Y aunque muchas se sienten satisfechas con su labor y piensan que eso las dignifica, un gran número reconoce que no tiene otra alternativa y que esta actividad repercute negativamente en su calidad de vida. En algunas ocasiones, además de abandonar sus propias tareas, trabajos o estudios, se trasladan de su hogar al del familiar en condición vulnerable. El cuidar de otra persona, por lo general, lleva al descuido y desatención de sus propias necesidades, afectando el desarrollo de su vida.

Rojas insiste en que cuidarse a uno mismo es requisito imprescindible para poder cuidar oportunamente a los demás. “Cuando la persona está bien consigo misma y su propio cuerpo, puede decirse que está en las mejores condiciones para ayudar a la persona dependiente.
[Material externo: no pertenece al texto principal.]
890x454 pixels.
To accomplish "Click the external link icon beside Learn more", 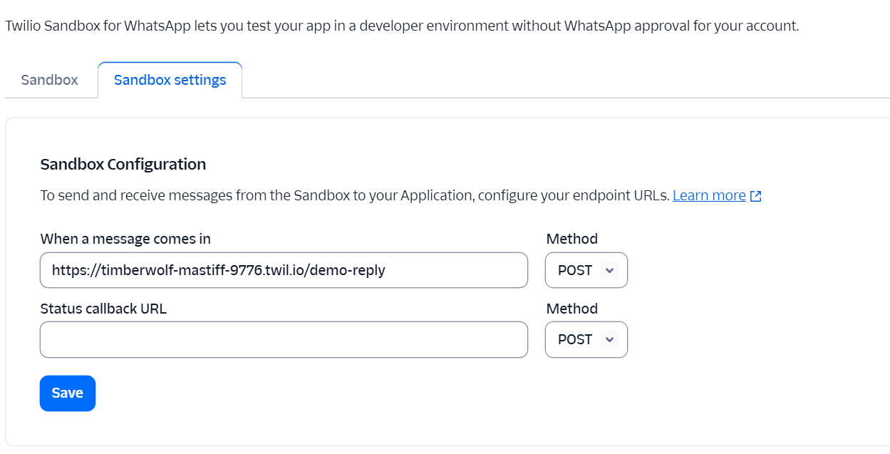I will click(x=756, y=196).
Los cuidadores que no se cuidan pueden desarrollar a largo plazo problemas psicológicos, problemas psicosomáticos o el síndrome del cuidador quemado”, añade. 

De allí la necesidad de visibilizar la importancia de las personas cuidadoras y reivindicar su labor. Desde una perspectiva de género y derechos humanos se debe promover un cambio de valores ante una función que las mujeres cumplen calladamente como algo natural y que actualmente es menos compatible con su vida laboral y social. En definitiva, hay que evitar reducir a familiar e individual, una problemática cada vez más social, para la que se deben diseñar políticas sociales que cuiden de manera integral la salud de las personas dependientes y el bienestar de sus cuidadoras.

Un nuevo comienzo con otra mujer cuidadora

Gracias a toda la difusión que hizo del caso de Izan, Wensuky logró irse con él a España el 28 de febrero de 2022, para que le realizaran, en el Hospital La Paz de Madrid, un cateterismo, luego la cirugía de corazón abierto de resolución quirúrgica total de canal aurículo ventricular completo y, por último, un implante de marcapasos definitivo. 

El 4 de octubre de 2022 regresaron a Venezuela. Izan tiene una función cardiológica óptima, pero requiere una nutrición balanceada, fisioterapias e insumos básicos como pañales que son difíciles de costear por Wensuky, aunque desde diciembre consiguió empleo como estilista del Servicio Nacional de Medicina y Ciencias Forenses (Senamecf) en la CHET.

Ahora, mientras ella trabaja, es su madre de 76 años, quien padece de hipertensión y otras patologías propias de la edad, quien es la cuidadora de Izan. “Es una tarea titánica pero no imposible, es levantarme muy temprano a hacerle sus porciones de comida, sus papillas y meriendas, bañarlo y vestirlo”. 

Ella le deja a su madre todo listo y orden, a veces hasta con indicaciones por escrito y, si se presenta alguna eventualidad en casa, la llaman de inmediato. “Gracias a Dios tengo la ayuda y el apoyo de mi madre mientras yo cumplo mi jornada laboral. Izan es un niño muy inteligente y dulce, a veces se impacienta y llora, pero solo la abuela y yo lo conocemos a la perfección”.